__Instrução__:
Começando pela linha que contém "Given: Pick the Gradient tool" e seguindo até a linha que contém "pyautogui.click(x=308, y=282)", troque "Instruction" por "Command". Reproduza somente essas linhas, sem alterar mais nada.

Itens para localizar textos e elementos
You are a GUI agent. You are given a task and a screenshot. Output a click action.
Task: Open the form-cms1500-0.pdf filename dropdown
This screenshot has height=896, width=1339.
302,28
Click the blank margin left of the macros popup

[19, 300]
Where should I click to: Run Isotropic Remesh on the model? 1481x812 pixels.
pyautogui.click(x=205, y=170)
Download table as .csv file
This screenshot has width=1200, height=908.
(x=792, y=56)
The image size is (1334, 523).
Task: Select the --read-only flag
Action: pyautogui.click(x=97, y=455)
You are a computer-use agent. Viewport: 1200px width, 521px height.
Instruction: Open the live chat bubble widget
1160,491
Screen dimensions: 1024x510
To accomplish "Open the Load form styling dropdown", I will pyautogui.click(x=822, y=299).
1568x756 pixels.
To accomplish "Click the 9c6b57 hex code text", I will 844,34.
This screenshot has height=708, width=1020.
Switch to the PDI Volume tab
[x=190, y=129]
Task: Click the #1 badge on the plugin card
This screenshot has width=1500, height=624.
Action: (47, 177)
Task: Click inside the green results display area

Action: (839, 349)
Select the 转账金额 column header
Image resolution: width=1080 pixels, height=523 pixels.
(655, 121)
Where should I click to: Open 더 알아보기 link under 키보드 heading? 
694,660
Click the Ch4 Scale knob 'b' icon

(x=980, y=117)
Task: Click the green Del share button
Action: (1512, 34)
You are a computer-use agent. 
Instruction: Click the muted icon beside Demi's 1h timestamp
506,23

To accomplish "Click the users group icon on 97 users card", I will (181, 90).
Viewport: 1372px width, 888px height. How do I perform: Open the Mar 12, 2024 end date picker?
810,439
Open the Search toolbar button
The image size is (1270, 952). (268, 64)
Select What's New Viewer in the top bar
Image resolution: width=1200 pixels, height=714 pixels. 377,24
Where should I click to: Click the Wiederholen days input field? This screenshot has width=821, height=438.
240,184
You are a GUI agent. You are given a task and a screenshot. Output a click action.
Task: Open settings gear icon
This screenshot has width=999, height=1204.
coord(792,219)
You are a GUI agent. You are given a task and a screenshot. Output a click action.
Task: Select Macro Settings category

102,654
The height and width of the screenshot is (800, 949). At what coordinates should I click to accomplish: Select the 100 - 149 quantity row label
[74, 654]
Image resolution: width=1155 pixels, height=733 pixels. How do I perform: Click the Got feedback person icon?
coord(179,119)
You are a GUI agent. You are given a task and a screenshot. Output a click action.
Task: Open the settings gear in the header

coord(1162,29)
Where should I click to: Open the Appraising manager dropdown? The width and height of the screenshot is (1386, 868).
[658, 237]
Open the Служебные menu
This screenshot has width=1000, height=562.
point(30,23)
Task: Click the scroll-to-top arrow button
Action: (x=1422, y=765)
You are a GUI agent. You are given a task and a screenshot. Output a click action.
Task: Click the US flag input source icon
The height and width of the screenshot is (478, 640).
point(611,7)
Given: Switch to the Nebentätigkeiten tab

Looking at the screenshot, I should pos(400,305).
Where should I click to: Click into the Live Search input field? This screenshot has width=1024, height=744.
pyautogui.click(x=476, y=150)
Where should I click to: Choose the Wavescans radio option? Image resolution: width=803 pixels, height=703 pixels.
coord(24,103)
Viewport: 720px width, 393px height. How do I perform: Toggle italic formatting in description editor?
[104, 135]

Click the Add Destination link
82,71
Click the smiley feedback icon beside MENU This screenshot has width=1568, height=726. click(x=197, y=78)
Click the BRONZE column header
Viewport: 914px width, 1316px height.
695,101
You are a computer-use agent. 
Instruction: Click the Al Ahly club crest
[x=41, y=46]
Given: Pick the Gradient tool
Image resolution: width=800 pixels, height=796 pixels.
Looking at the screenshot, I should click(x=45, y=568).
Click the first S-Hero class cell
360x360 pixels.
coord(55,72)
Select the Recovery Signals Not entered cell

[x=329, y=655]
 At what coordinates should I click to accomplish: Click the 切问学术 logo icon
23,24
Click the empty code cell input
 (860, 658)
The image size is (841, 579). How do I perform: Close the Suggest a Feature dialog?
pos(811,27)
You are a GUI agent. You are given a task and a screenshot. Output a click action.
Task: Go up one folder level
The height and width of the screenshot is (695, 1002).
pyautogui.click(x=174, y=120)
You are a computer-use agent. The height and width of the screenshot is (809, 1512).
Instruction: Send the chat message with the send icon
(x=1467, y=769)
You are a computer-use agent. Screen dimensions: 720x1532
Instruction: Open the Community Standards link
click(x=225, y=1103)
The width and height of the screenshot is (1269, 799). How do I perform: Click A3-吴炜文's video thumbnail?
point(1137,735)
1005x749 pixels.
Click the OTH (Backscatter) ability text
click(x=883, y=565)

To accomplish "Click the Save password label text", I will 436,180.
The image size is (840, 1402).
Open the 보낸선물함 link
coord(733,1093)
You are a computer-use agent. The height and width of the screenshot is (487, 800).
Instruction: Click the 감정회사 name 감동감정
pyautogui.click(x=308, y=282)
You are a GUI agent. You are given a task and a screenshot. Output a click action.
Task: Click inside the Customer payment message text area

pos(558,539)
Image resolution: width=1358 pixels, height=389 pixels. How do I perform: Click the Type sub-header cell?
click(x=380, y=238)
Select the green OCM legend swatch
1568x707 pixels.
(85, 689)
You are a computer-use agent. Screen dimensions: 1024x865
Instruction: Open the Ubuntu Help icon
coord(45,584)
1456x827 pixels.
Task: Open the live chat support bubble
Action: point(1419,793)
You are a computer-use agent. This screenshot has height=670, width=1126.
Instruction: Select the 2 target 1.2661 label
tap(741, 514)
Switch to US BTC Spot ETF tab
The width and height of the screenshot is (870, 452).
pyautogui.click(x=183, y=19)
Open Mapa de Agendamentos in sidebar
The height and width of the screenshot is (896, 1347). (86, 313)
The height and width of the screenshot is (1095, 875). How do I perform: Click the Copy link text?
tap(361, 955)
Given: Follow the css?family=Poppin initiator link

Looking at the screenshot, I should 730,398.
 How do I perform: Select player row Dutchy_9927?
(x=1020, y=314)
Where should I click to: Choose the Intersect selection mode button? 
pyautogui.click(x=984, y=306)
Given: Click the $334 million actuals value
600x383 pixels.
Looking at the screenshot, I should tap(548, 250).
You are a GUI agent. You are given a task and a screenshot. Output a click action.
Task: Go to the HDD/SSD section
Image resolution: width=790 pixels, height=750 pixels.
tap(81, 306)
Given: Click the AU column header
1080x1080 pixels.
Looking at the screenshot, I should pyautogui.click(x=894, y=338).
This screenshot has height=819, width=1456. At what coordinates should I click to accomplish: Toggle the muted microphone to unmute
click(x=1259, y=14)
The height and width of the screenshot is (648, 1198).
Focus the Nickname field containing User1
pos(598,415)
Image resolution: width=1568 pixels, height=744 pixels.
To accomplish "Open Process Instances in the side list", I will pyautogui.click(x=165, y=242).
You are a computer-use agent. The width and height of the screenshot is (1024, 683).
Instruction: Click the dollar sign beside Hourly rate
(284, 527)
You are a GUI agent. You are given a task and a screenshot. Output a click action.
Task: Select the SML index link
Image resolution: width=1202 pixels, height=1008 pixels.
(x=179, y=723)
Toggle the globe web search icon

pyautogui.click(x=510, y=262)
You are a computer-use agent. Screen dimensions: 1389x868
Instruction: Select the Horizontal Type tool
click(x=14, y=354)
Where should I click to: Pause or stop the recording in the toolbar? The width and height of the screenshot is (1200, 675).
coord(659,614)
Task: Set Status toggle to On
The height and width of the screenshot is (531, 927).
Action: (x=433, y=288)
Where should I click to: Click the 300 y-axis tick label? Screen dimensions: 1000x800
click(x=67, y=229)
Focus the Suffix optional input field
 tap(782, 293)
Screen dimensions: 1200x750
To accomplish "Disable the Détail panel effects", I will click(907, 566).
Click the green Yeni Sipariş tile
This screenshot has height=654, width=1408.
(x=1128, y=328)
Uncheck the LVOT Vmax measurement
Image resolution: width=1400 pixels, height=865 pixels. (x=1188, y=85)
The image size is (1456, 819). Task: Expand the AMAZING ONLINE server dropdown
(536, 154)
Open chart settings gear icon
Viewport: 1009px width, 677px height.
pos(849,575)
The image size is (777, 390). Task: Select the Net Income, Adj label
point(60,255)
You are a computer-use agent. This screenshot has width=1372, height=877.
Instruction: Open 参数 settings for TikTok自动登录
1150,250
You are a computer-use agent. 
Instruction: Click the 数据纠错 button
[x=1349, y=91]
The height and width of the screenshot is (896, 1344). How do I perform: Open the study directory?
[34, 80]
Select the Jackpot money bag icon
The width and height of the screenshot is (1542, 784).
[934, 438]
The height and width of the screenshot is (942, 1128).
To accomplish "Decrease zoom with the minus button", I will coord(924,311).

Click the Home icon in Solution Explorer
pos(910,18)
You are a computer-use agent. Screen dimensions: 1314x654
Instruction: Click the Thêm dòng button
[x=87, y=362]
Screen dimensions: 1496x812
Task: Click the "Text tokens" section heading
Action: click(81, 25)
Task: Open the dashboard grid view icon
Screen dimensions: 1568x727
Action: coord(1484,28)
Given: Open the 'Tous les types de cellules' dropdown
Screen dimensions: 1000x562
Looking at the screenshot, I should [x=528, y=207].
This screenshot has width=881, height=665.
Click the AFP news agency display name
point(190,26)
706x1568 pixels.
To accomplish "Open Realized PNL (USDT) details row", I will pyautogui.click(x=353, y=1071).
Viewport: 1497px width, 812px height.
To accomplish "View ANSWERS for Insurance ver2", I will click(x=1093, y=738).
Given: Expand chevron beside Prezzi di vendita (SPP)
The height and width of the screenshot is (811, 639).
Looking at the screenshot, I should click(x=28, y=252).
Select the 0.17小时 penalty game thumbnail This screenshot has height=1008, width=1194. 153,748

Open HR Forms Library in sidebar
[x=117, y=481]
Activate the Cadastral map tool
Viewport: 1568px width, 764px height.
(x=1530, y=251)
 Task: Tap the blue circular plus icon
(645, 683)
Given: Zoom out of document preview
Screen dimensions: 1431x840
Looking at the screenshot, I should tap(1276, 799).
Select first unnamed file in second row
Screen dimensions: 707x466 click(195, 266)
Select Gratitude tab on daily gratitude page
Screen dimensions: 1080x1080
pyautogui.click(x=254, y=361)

__Resposta final__:
Given: Pick the Gradient tool
Image resolution: width=800 pixels, height=796 pixels.
Looking at the screenshot, I should click(x=45, y=568).
Click the first S-Hero class cell
360x360 pixels.
coord(55,72)
Select the Recovery Signals Not entered cell

[x=329, y=655]
 At what coordinates should I click to accomplish: Click the 切问学术 logo icon
23,24
Click the empty code cell input
 (860, 658)
The image size is (841, 579). How do I perform: Close the Suggest a Feature dialog?
pos(811,27)
You are a GUI agent. You are given a task and a screenshot. Output a click action.
Task: Go up one folder level
The height and width of the screenshot is (695, 1002).
pyautogui.click(x=174, y=120)
You are a computer-use agent. The height and width of the screenshot is (809, 1512).
Command: Send the chat message with the send icon
(x=1467, y=769)
You are a computer-use agent. Screen dimensions: 720x1532
Command: Open the Community Standards link
click(x=225, y=1103)
The width and height of the screenshot is (1269, 799). How do I perform: Click A3-吴炜文's video thumbnail?
point(1137,735)
1005x749 pixels.
Click the OTH (Backscatter) ability text
click(x=883, y=565)

To accomplish "Click the Save password label text", I will 436,180.
The image size is (840, 1402).
Open the 보낸선물함 link
coord(733,1093)
You are a computer-use agent. The height and width of the screenshot is (487, 800).
Command: Click the 감정회사 name 감동감정
pyautogui.click(x=308, y=282)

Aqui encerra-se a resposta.